Si ce livre nous paraît si stimulant, c'est qu'il dépasse son objet pour nous inviter à réfléchir sur notre condition dans le monde contemporain. S'il n'y a plus de guerre, dans un contexte circonscrit, alors ne peut-on pas dire que la logique du drone stipule que le monde entier est en guerre, et qu'il n'y a plus de paix, et qu'on peut frapper a tout moment n'importe qui. Le monde devient un immense terrain de chasse globalisé sous contrôle de l'empire. car telle est la conclusion politique de ce livre: la drone est l'arme de l'empire (ceux qui maitrisent la technique et le capital) dans un monde sous contrôle et sans dehors. Selon une logique d'escalade et de montée des tensions, on peut fort bien imaginer que des insurgés, voire que de vrais terroristes, s'emparent de cette technologie et la retournent contre les villes des pays utilisateurs. Le drone , a l'instar de la numérisation, brouille les repères et les limites classiques et mêle tout dans un même flux indistinct (guerre/paix) : c'est l'arme de l'empire, du monde globalisé sans dehors.

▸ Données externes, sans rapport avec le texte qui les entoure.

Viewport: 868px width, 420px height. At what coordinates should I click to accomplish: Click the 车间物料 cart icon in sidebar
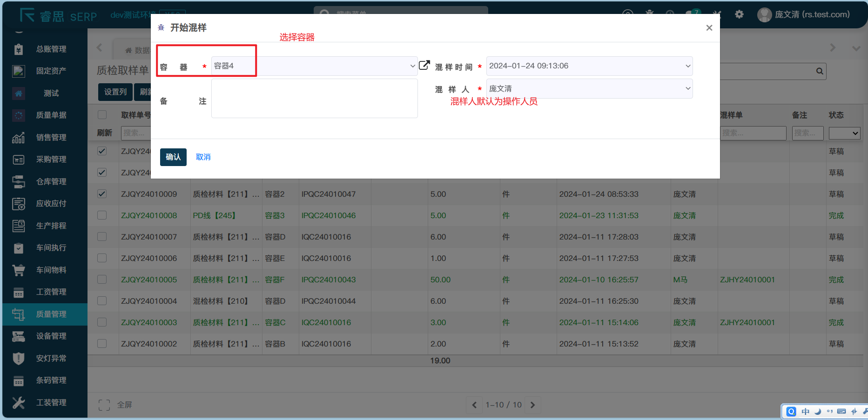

Enfin, c'est notre propre condition d'utilisateur d'écran et d'ordinateur qui est reflété par ces soldats d'un nouveau type. En effet, ils ne ressemblent pas tant à des soladats qu'à des employés de bureau d'aujourd'hui, le nez devant un écran.

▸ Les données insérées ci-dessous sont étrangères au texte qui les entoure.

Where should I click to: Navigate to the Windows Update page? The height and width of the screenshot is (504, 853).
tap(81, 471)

Au fond, il nous semble qu'avec ce livre Chamayou a placé ses pas dans ceux du philosophe Gunther Anders, pourtant pas cité. Il fait avec le drone ce que celui-là a fait avec la bombe atomique. Et de fait, comme naguère le pilote du bombardier larguant la bombe atomique, le pilote de drone est le prototype du travailleur moderne qui peut faire le plus grand mal sans la moindre méchanceté, voire dans la plus grande innocence. Anders formulait la faille de notre monde moderne technologisé de la façon suivante : le décalage entre ce que nous sommes capable de produire et ce que nous sommes capable d'imaginer. Le drone vérifie plus que jamais cette idée cruciale. Reste la question ultime, que l'ouvrage laisse ouverte: l'arrivée de  l'ère des machines, de l'intelligence artificielle à l'image du film Terminator...On l'aura compris, Théorie du Drone est un brillant livre de  philosophie de la technique.